About
I offer handmade willow caskets to my local and greater New England community. I support the growing movements of green burial and traditional home funerals in North America. Rather than shipping my caskets far and wide, I hope to inspire weavers from throughout North America to cultivate this traditional craft within their own local communities.
Sustainability
Willow coffins are one of the most environmentally sound types. Willow takes only a year to grow and is fully compostable, making it the most environmentally renewable material for making coffins. When a willow coffin is used in a green burial, all the carbon in both the body and the willow is sequestered in the soil. Willow is also ideal for cremation, being a very light pithy wood.

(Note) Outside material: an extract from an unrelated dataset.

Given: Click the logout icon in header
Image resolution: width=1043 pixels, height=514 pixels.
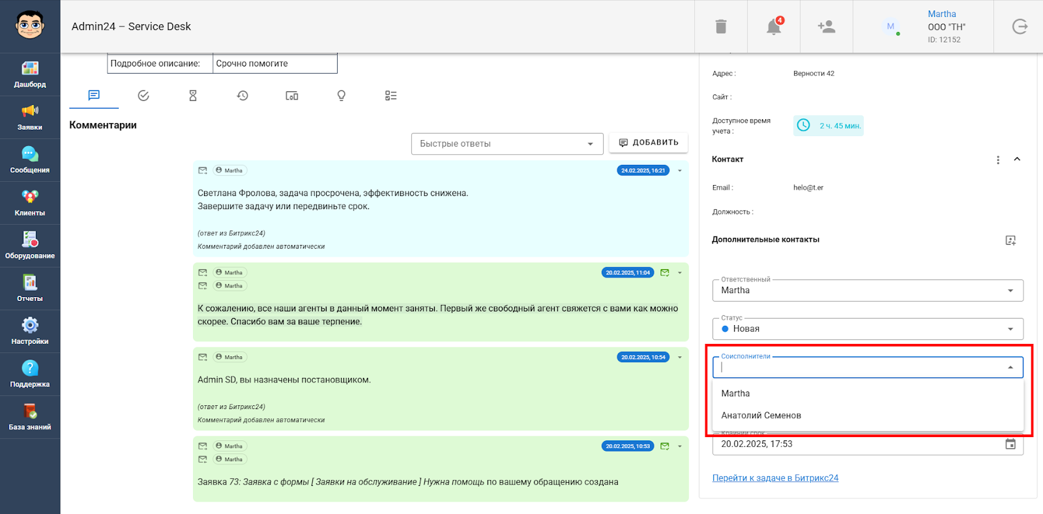Looking at the screenshot, I should 1020,27.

My coffins are lined with unbleached cotton muslin. Compostable cotton rope, made and grown in the USA, is used for the handles. I source my organic willow from family farms in Ohio, Virginia, Illinois, Maine and Ontario, and the sturdy base slats are made from local spruce or pine. Because there are no resins or plastics involved in production, the coffins do not release harmful gasses into the atmosphere during cremation.
My neighbor recently asked me how I felt about creating such a beautiful item just to have it buried or cremated, gone forever. I did my best to answer...
I have been connected to thresholds and ceremony for my whole life. One very key part to ceremony is the physical representation and symbol of a deep emotional shift, the crossing of a threshold, and the layered adjustments that follow. To weave a coffin with my hands, knowing that a human body will be laid in it and in turn, laid in the ground to return to dirt, I see each weaving rod representing a story in that person's life, a nugget of experience or love to be woven into the person they became in their life. I use my own experience and love to create a representation of that complex life, and it is a gift for me to see it feed the earth that in turn feeds me. Life and death are inherently tied. Everything that has ever been created must die, and for anything to change, part of it dies in order to do so.